Tuesday, March 10, 2009

Manpower Survey 2009-India 'slower but most bullish' in hiring

The Manpower Employment Outlook Survey, conducted across 33 countries with almost 72,000 employers worldwide, released today, reveals :
-Hiring expectations are decidedly weaker in all countries surveyed compared to 12 months ago.
-Employers in 13 of the 33 countries expect to add to their workforces in Quarter 2 2009.
-Despite a 17-percentage point fall in the outlook, India ranks number one!!
-Employment prospects are most favorable in India, South Africa, Colombia, Peru, Poland, China, the Netherlands and Costa Rica.
-Hiring expectations are weakest in Singapore, Ireland, Spain, New Zealand, Taiwan, Italy and the United Kingdom.
Personally, I feel it tallies with the general sentiment of 'wait and watch' policy by most Indian companies, after a long period of denial!! Some of the reasons could be related to the
-poor demand from the international markets
-elections that are due in April/May -(New projects may be deferred till then)
-poor business confidence across the sectors
-finetuning of inhouse systems in place -so that they 'catch the next wave upwards'!
However, I feel the kind of talent that are being sought in India is significantly different & better than ever before! Elsewhere in the US, an associate of mine Jason Connors, CEO, AllSearch Professional Staffing, Inc. concurs:

" In 2005, the war for talent existed primarily due to the growth and expansion of companies. Employers’ need for top performers in 2009 is an even more critical component in the fight to survive. In order to get the most bang for their buck as an employer, to get the highest levels of production in tougher times and to get back to growing their companies, employers will thrive again only by finding and employing the best of the best. "

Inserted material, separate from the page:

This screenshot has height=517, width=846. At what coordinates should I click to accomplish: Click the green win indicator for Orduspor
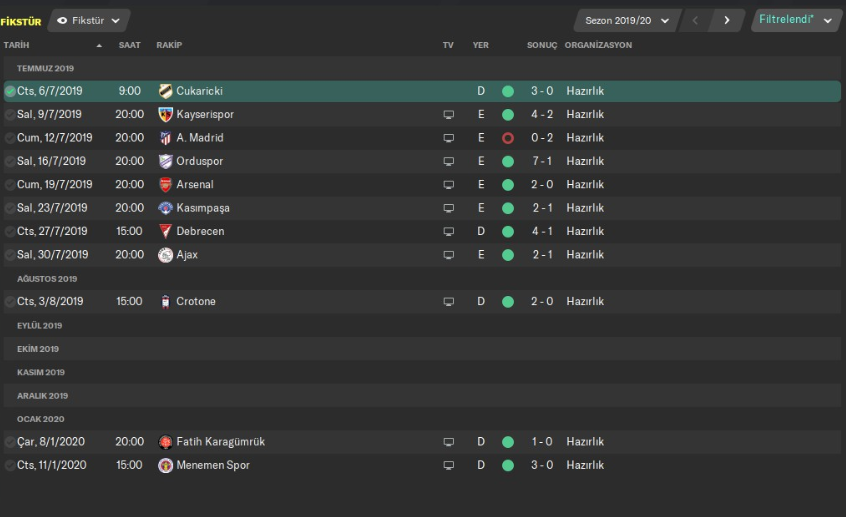pyautogui.click(x=508, y=161)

I reiterate, those companies that do have substantial reserves in the bank-are truly having a double whammy. Not only are the 'hitherto inaccessible talent" becoming suddenly available, but also their salary expectations are much lower.
Isn't it a great time for the private players in the infrastructure industry? Added to the lesser cost of steel, and other raw material, the costs of execution is much lesser than last year!!
Are we geared up for the challenges ahead?